Une visite par mois derrière les barreaux
Les chercheurs de l’Université Masaryk ont également travaillé avec de jeunes enfants de moins de 8 ans, dont certains ignoraient que leur parent était en prison, ainsi qu’avec ceux d’âge scolaire. Selon Jitka Navrátilová, la période critique, où le lien entre l’enfant et le parent incarcéré commence à s’affaiblir, est autour de l’âge de 12 ans. Comment alors renforcer cette relation et améliorer l’exercice de la parentalité en prison ?
« Je pense que les enfants plus âgés devraient savoir la vérité sur l’incarcération de leur père ou de leur mère. (…) La loi tchèque autorise une visite par mois à la prison. Cette visite peut durer trois heures et quatre personnes au maximum peuvent venir. Il faut imaginer que les visites se déroulent dans une pièce où il y a plusieurs familles à la fois. Ce système ne correspond pas vraiment aux besoins des enfants, notamment des plus petits. Les prisons peuvent également organiser deux visites par mois d’une heure et demie, ce que nous leur recommandons vivement. Les visites hors parloir ne sont pas autorisées, ce que nous voudrions également changer. Il n’est pas possible d’aller par exemple dans la cour de la prison. Seule la prison pour femmes de Světlá nad Sázavou dispose d’un coin enfants. Les autres établissement pénitentiaires ne sont malheureusement pas adaptés aux enfants, faute d’argent. »

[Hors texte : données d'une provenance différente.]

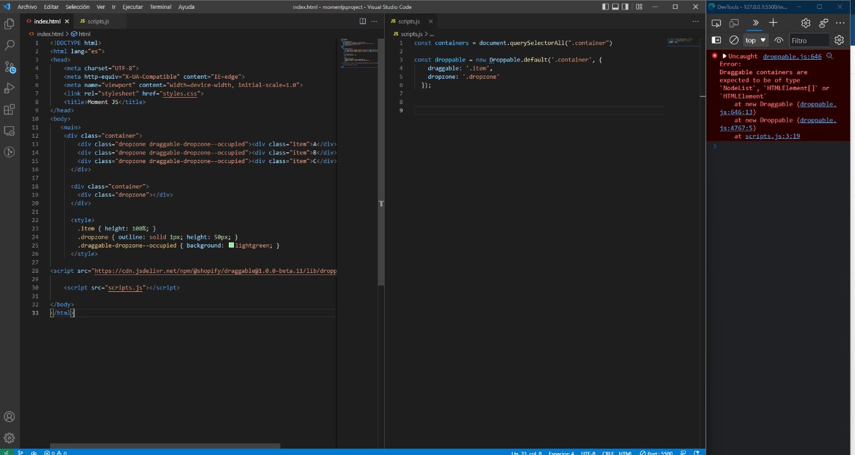Image resolution: width=855 pixels, height=455 pixels.
Task: Open the Search view in VS Code
Action: 10,45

« Le contact téléphonique est bien sûr possible, mais il a aussi ses règles : le parent incarcéré peut appeler son enfant, mais pas inversement. Nous voulons donc établir un autre système où l’enfant pourrait signaler à une personne compétente qu’il a envie de parler à son père ou à sa mère. L’aspect financier entre aussi en jeu : c’est le détenu qui paie les appels téléphoniques qui coûtent 2 couronnes (0,08 euro) par minute. C’est beaucoup, même pour les familles qui, souvent, aident leur proche détenu à payer le crédit téléphonique. La pandémie de Covid-19 a apporté un changement positif : la possibilité d’appeler via Skype. J’aimerais que les prisons en profitent davantage. Enfin, nous proposons de profiter beaucoup plus des accompagnateurs qui faciliteraient la communication entre les détenus et leurs enfants, lorsque celle-ci s’avère problématique. Le rôle des accompagnateurs est essentiel, et pourtant, leur présence dans les parloirs des prisons tchèques est plutôt exceptionnelle. »
En décembre 2023, le président Petr Pavel et son épouse Eva ont accueilli, au Château de Prague, une vingtaine d’enfants séparés de leurs parents emprisonnés. Un geste inédit en Tchéquie qui vise à briser les tabous et préjugés qui entourent ces victimes oubliées de l’emprisonnement. La communauté pénitentiaire internationale, ainsi que d’autres ONG tchèques luttent contre l’exclusion sociale de ces enfants, en organisant des colonies de vacances et autres événements encore.
L’étude menée par Jitka Navratilová et son équipe sert de base pour des changements relatifs aux droits des enfants de parents incarcérés, préparés par la commissaire aux droits de l’Homme du gouvernement tchèque.